BILL NUMBER: AB 2803 INTRODUCED
BILL TEXT
INTRODUCED BY Assembly Member Jerome Horton
FEBRUARY 20, 2004
An act to add Sections 309.4 to the Public Utilities Code,
relating to the Public Utilities Commission.
LEGISLATIVE COUNSEL'S DIGEST
AB 2803, as introduced, Jerome Horton. Public Utilities
Commission: Office of Economic Development.

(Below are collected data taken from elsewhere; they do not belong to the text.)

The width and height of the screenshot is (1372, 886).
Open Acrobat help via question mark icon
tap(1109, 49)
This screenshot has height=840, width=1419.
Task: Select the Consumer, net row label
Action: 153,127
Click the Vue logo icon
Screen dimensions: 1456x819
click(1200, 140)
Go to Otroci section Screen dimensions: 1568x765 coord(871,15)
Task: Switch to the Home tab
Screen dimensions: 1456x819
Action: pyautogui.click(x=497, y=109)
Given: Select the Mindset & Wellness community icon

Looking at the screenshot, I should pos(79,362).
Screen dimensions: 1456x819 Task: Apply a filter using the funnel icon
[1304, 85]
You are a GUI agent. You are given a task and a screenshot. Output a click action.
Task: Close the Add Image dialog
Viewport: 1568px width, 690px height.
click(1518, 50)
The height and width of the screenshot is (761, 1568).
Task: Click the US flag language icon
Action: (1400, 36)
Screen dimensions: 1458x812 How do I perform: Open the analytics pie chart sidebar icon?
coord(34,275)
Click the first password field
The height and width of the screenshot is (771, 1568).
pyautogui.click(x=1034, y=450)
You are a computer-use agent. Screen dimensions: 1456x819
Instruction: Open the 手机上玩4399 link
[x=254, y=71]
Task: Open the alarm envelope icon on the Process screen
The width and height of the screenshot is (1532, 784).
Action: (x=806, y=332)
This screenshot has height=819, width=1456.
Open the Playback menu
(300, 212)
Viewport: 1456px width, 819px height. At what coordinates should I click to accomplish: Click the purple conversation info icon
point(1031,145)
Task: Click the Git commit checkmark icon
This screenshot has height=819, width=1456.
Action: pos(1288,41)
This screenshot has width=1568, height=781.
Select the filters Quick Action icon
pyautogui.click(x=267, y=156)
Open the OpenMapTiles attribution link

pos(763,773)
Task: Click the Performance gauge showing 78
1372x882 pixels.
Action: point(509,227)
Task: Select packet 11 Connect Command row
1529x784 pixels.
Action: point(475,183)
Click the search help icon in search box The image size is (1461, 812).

Under existing law, the Public Utilities Commission has regulatory
authority over public utilities. Existing law establishes a
division within the Public Utilities Commission, known as the Office
of Ratepayer Advocates, to represent the interests of public utility
customers and subscribers, with the goal of obtaining the lowest
possible rate for service consistent with reliable and safe service
levels.
This bill would establish the Office of Economic Development as a
division within the commission to review and assess the beneficial
and adverse economic impacts, as defined, intended and unintended, of
commission decisions and orders in commission proceeding. The goal
of the office would be to assist the commission in making decisions
that will promote economic development and to avoid making decisions
that will suppress economic development.
Vote: majority. Appropriation: no. Fiscal committee: yes.
State-mandated local program: no.
THE PEOPLE OF THE STATE OF CALIFORNIA DO ENACT AS FOLLOWS:
SECTION 1. Section 309.4 is added to the Public Utilities Code, to
read:
309.4. (a) There shall be established within the commission, a
division named the Office of Economic Development, which shall review
and assess the beneficial and adverse economic impacts, intended and
unintended, of commission decisions and orders in commission
proceedings. The goal of the Office of Economic Development is to
assist the commission in making decisions that will promote economic
development and to avoid making decisions that will suppress economic
development.
(b) For purposes of this section:
(1) "Adverse economic impacts" includes increasing costs, raising
prices, loss of jobs or employment opportunities, reducing
technological innovation or investment in technological innovation,
reducing investment in infrastructure to serve consumers, and
reducing consumer choices and options.
(2) "Beneficial economic impacts" include increased efficiency,
reduced costs, reduced prices, technological innovation, increased
employment, increased consumer choices, and increased information
reasonably available to consumers to make informed choices.